Два квартала до дома я шёл на автомате. Ноги выносили тело вперёд, а голова была заполнена не мыслями, а образами. Калейдоскопом, который я больше не мог остановить. Я не видел ни прохожих, ни трамваев. Я видел вспышки собственного прошлого, проносившиеся перед внутренним взором с жестокой чёткостью.

Рыков. Его опухшее, простое лицо. Мой собственный кулак, описывающий короткую, точную дугу. Сухой хруст кости. Он падал со стула не как враг народа, а как сломанная кукла. И в его взгляде в тот момент была не ненависть — животная усталость. Та же усталость, что гложет меня сейчас.

Шарангович. Истеричный, кричащий о невиновности в каком-то другом кабинете. Я стоял рядом, кивал, когда его били. Я был частью механизма. Его придушенные рыдания и мой собственный безразличный шёпот: «Давай, подписывай». Теперь этот шёпот звучал у меня в ушах.

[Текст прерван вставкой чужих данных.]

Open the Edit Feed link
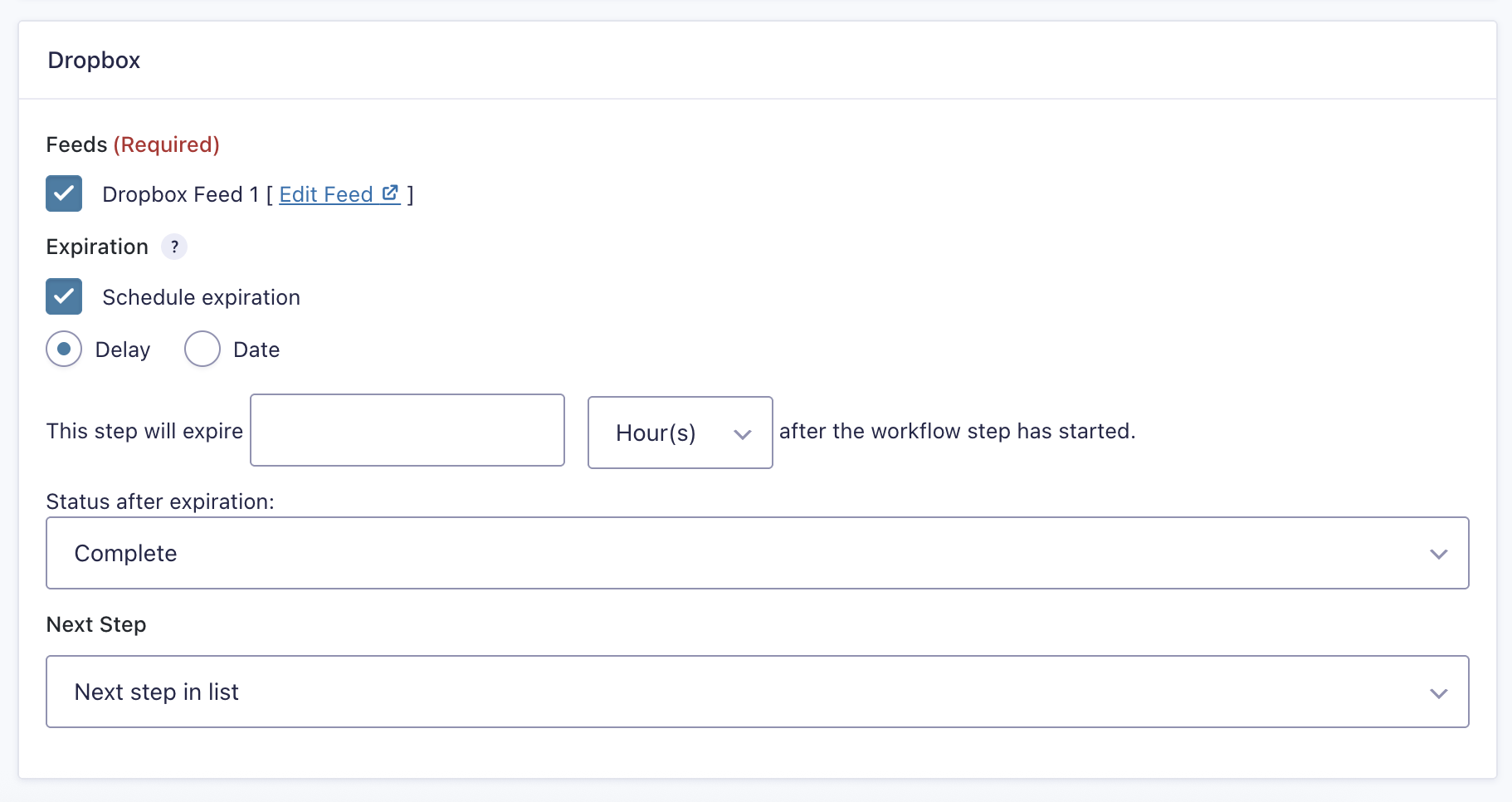1512x802 pixels. point(326,194)
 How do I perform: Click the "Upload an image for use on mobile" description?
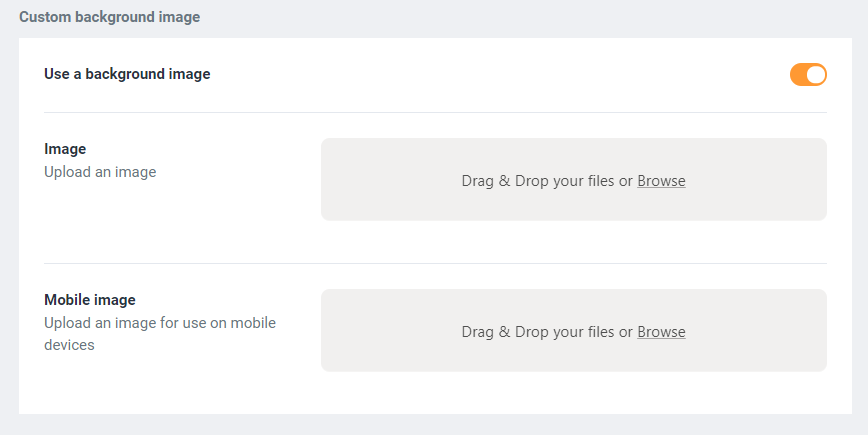click(x=160, y=323)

Крестинский. После плевка Розенгольца. Холодная, методичная ярость, пульсирующая в висках. Я бью Розенгольца головой об стену. Глухой, кошмарный стук. Короткая, боксёрская серия — рёбра, почки, солнечное сплетение. Тело Розенгольца обмякает. А Крестинский смотрит на это все с каким-то животным страхом.  Это была не работа. Это было очищение. Очищение себя от слабости, от сомнения, от жалости. Теперь я понял: я очищал себя от человечности. И преуспел.

И последний, самый яркий, самый жгучий образ. Саша Федотов. Почти мальчик. Худенький, в засаленной робе. Его глаза, полные не страха даже, а детского, глубокого недоумения. «За что?». И моё бешенство. Потеря контроля. Не методичные удары, а слепое, животное избиение ногами. Удар. Ещё удар. Его пронзительный, детский плач, смешивающийся с моим хриплым рычанием: «Подпишешь?! Подпишешь, сволочь?!»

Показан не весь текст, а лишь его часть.